As Marketers, Where Should We Draw the Line Between Accountability and Profitability?
And Is That Our Responsibility or Our Client’s?
Who bears the responsibility for creating awareness for, or being aware of, the claims a company makes of its product? Is it a company, its marketing agency, or the consumer? Well, ideally it’s the company living its values. I have no issue if a company is up-front that its goal is to make money or sells a sugary product, as long as they don’t claim to be healthful.

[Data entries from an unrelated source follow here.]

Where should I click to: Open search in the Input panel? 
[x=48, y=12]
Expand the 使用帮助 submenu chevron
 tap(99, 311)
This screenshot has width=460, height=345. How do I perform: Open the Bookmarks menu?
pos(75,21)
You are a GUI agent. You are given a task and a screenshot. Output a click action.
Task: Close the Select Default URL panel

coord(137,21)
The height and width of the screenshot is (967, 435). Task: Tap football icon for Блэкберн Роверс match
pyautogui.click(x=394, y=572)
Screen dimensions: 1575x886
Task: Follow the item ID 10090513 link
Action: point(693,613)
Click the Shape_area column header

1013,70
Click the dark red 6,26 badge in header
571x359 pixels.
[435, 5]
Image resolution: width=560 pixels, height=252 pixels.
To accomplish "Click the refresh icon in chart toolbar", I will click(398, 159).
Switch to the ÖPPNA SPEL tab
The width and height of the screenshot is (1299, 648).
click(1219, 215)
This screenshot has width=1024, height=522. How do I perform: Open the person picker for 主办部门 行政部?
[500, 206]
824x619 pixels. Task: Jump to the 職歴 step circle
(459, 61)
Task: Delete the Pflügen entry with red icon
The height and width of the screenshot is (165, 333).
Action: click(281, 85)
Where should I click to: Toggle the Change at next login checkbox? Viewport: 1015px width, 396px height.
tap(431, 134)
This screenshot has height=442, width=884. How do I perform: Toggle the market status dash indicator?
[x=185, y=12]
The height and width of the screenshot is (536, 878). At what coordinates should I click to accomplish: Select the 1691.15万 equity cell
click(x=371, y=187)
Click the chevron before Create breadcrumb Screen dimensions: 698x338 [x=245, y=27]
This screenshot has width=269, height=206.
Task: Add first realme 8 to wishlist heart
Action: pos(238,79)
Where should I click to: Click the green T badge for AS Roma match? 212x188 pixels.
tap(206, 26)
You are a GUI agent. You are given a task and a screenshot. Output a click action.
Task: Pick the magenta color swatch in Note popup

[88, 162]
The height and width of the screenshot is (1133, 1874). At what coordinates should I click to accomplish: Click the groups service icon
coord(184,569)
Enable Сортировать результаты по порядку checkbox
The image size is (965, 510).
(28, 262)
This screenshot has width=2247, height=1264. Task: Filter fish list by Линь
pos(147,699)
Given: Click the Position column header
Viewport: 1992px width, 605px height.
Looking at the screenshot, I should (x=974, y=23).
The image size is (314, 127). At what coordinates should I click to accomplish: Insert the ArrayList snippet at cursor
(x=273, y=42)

But you can’t be sure companies today are shooting straight, and the global supply chain makes it hard for consumers to do their due diligence. But you can ask yourself, “how deep do I look to see if the product I buy meets my standards,” whatever they are. If I choose to “Buy American,” do the products I buy meet that criteria? What if it is a product assembled here but made of components from other countries where costs are cheaper? If it’s “local” you want, what IS local? The region? The state? Within 50—or 100 miles? How hard will you look for this much information, or is it your expectation that the company will disclose the information?
If you’re a consumer OR producer, here are some definitions that may be helpful:
This is a fuzzy word, because one person’s local is “within 10 miles” and another’s is “from within the state.” A good idea is to at least keep “local” within your state until the word is formally defined. Interesting reading on this can be found here.
Whether a product claims to be gluten-free, antibiotic-free, sugar-free or free from dyes, additives or other undesirable substances, many companies use “free from” as a sales tool. A company’s product should, whenever possible, have been tested and found free from that substance. There are plenty of good blogs and websites too.
As a consumer, if you say you care about the environment or child labor or other issues, buy like you mean it. There are plenty of resources out there to help guide you, and you can feel good about whatever choice you make, as a consumer and as a business partner.